Structured Query Language (SQL) is a langauge that is used to design and manage data held in a relational database. A relational database is a database that contains multiple tables that contain related values. For example, one table may contain names of people and their ages, and another may contain names of people and their favorite color. The names of the people are the related values. SQL provides a relatively easy (and commonly used) way of extracting only the data you want from the database that can later be analyzed or visualized.

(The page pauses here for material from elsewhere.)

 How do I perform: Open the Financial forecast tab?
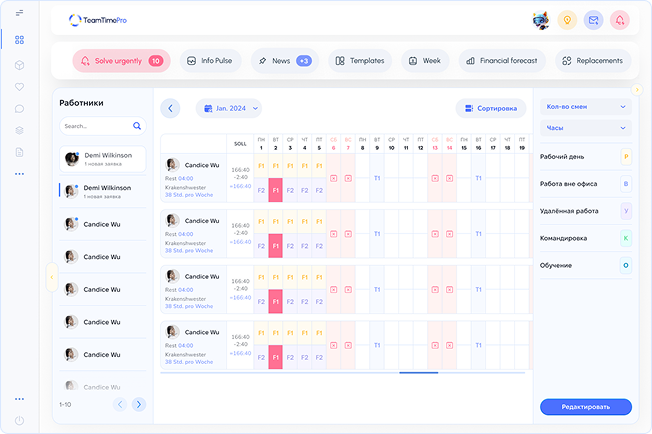[502, 61]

David Branner, a fabulous python coder who dabbles in creating and using SQLite databases, and knows a thing or two about the Chinese Language, and I are working on The Weather Project where we intend to examine the accuracy of weather forecasts. In order to do that, we need to collect weather forecasts that will be analyzed. We decided to use weather forecasts from Open Weather Map, a website that gives open access to weather forecasts through an API key. Through the API key, we are able to download JSON files that contain information on the weather forecasts at specific locations around the world. Our goal is for each day to collect weather forecasts for that day and from 1 day before to about two weeks out. We collect the maximum temperature (maxt), the minimum temperature (mint), snow and rain forecasts for each of the forecasts. Then we subtract the predicted value from the observation to estimate how much the forecast predicts warmer/cooler temperatures or more/less snow and rain. Hence, we need to collect a lot of information and organize it in a way that will be relatively easy and consistent to retreive. To do that, we created an SQLite3 database. This blog is the first of three, and focuses on creating a Database with SQLite3. The next blogs will cover Populating an SQLite Database with Data using Python and Retrieving data from an SQLite Database using Python.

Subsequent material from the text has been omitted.